| Sunday 12 October | 20:00 | Sky Movies Drama |
Nobody does steel-eyed, furrowed-browed introspection quite like America...and September 11 allowed them to create their own heroes and demonise their own villains like never before.
Director Oliver Stone appears to have switched political wings from left to right to flag wave his way through the terrible events of that day using the eyes of a couple of regular-guy New York cops.
Veteran sergeant John McLaughlin (Cage), a taciturn family man, and officer Will Jimeno (Pena), a young newly-wed, find themselves pinned down by rubble in an air gap following the collapse of the towers.
At home their wives - Maria Bello and Maggie Gyllenhaal - anxiously watch the television and wait by the phones...but not only does nobody know they are there but no-one believes anyone could have survived.

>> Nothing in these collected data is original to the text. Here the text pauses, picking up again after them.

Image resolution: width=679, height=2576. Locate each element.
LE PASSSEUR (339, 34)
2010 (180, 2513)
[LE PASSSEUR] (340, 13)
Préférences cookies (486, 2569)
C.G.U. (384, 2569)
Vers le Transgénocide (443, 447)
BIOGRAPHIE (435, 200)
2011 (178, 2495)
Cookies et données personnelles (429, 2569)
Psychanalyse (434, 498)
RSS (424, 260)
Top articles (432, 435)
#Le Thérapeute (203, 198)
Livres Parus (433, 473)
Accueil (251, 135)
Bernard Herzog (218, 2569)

Stone rigorously employs standard storytelling techniques to recount the sequence of events.
So we are constantly cutting between Cage and Pena, their increasingly desperate spouses and the oblivious rescue teams above them.
It's a perfectly valid approach but over-familiarity with the style risks rendering the characters bland stereotypes while the decision to use name actors means their celebrity detracts from the real flesh and blood heroes.
The introduction of "Captain America" - a God-fearing, lantern-jawed ex-marine who dons his fatigues and strides into Ground Zero to locate the men (and then does two tours of Iraq) smacks of the sort of turning-defeat-into-victory nonsense Michael Bay shamelessly mined in Pearl Harbor.
British director Paul Greengrass showed you don't need to do this. His sublimely crafted United 93 dealt with the same terrorist outrage...but a cast of unknowns ensured you left the cinema impotently raging at the killers while hailing the heroics of the doomed passengers.
Sure, there are some scenes that sear themselves onto your mind - the jokey cops stunned into a grotesque silence as they realise the attacks are for real and the brief shadow of an airliner darkening a building en route to the towers.
However - outside American cinemas - it never really comes over as anything more than a slick disaster movie.